THE INFLUENCE OF METHYL ALPHA-D-GLUCOSE IN AUTOPHAGY OF HELA CELLS

METHODS

3/19/18 Day 1:
1430: Start of experiment the HeLa cells were stored at 37 degrees Celsius with 5 percent Co2. We used 2 wells the top was the control and the bottom was drug.   The HeLa cells were pipetted into all 4 cells.We used Methyl Alpha-D-Glucose as our drug. we used a concentration of 100 micro molar. We pipetted 30 micro-liters of methyl into the bottom 2 wells. The plate with the HeLa cells was set to incubate for 24 hours at 37 degrees with 5 percent Co2. 
3/20/18 Day2: 
LC3/Methanol fixation
1100: Remove plate from incubator.  We removed 300ml of the media and added 400ul of methanol to the HeLa cells. The plate was placed in a freezer at -20 degrees Celsius. it will cool for 10 minutes. After the 10 minutes of cooling the 400ul of methanol was removed. The HeLa cells will sit at room temp of 74 degrees Fahrenheit for 3 minutes. 400ul of a permeabilization buffer Tween 20 was added to the HeLa cells. The HeLa cells will sit at room temperature for 10 minutes. Now add a few drops of enhancer goat serum to the HeLa cells and 400ul of a blocking buffer was added. Incubate for 24 hours
3/27/18 Day 3:
1206: 3 percent goat serum 2ul of LC3. 200ul of this solution was added to the control and to the drug cell. we let it sit at room temperature for 2 hours.      

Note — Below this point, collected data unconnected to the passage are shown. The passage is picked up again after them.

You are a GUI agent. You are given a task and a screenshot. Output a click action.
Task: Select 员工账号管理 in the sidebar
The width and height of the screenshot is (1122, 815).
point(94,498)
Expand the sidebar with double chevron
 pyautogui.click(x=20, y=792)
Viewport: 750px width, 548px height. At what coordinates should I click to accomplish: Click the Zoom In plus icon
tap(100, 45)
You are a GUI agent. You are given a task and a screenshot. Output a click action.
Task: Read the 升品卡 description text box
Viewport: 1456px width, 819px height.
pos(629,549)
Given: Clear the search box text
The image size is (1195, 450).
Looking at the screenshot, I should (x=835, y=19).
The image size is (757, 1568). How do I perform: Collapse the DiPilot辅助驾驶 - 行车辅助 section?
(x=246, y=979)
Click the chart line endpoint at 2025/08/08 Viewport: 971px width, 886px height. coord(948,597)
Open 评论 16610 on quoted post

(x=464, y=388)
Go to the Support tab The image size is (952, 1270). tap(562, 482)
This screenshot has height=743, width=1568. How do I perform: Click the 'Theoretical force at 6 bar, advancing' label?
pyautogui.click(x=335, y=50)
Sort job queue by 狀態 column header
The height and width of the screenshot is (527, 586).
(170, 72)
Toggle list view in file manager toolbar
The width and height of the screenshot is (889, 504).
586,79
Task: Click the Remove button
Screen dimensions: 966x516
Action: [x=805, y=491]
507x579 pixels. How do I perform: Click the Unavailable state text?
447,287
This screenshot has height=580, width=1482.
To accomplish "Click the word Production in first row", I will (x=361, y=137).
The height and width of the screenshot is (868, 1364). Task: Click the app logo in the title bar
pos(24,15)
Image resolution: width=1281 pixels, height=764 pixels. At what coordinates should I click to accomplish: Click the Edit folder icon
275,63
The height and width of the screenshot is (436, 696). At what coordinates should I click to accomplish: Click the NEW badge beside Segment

1400:  We added 200ul of the goat serum to the HeLa cells. The HeLa cells were placed in a dark room for 30 minutes. 200ul of DAPI stain was added into the cells. The HeLa cells were incubated for 8 minutes at room temperature in a dark room.
1509: The wells were removed and the slide was cleaned in pure water. After it dried, 1 drop of  Prolong Gold Mounting Medium was added to each well.
1512: The slide was placed in a dark room to sit over night.